>> START

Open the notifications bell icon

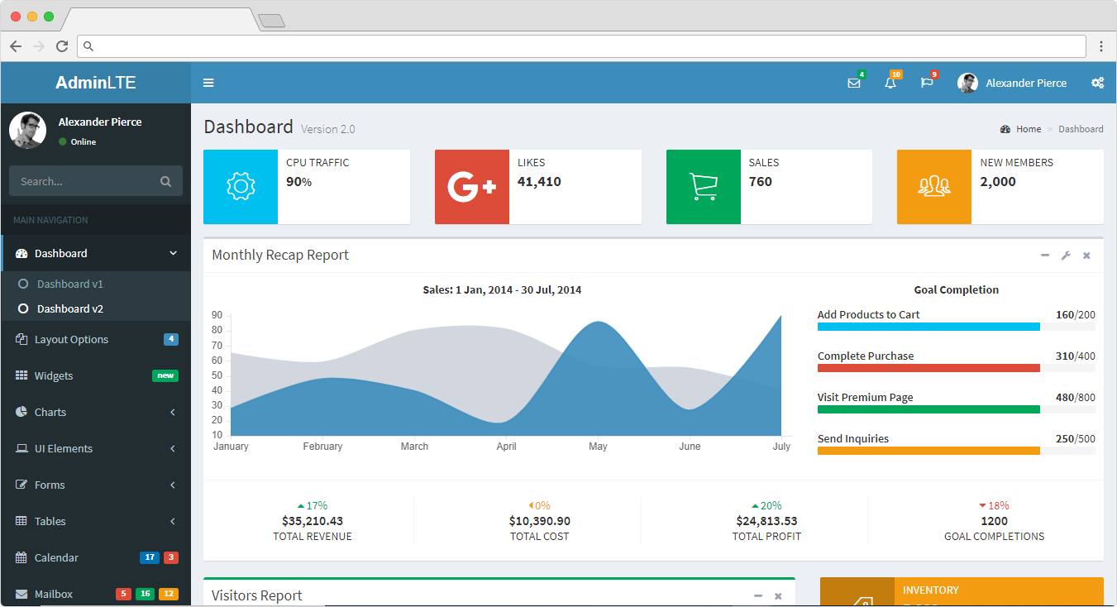coord(890,83)
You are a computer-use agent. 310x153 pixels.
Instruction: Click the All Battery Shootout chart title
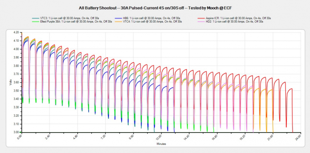155,7
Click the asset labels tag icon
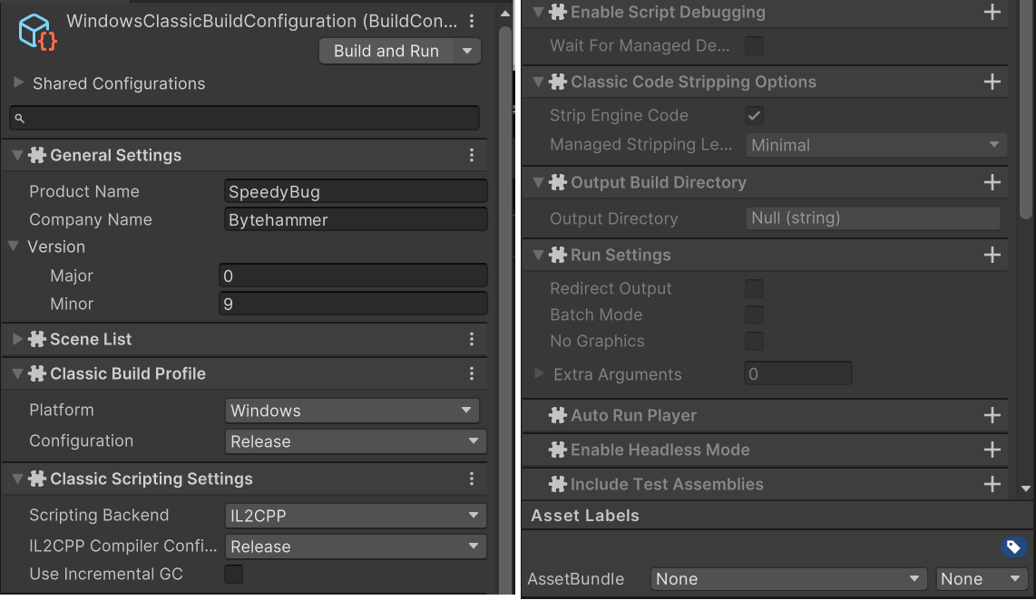 click(x=1013, y=547)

>> END

• **Aim of the exercise**:
Rewrite all of the material above, swapping every "icon" for "symbol" and keeping everything else the same. Leave the pictures out.

• **Result for this exercise**:
Open the notifications bell symbol

coord(890,83)
You are a computer-use agent. 310x153 pixels.
Instruction: Click the All Battery Shootout chart title
155,7
Click the asset labels tag symbol
 click(x=1013, y=547)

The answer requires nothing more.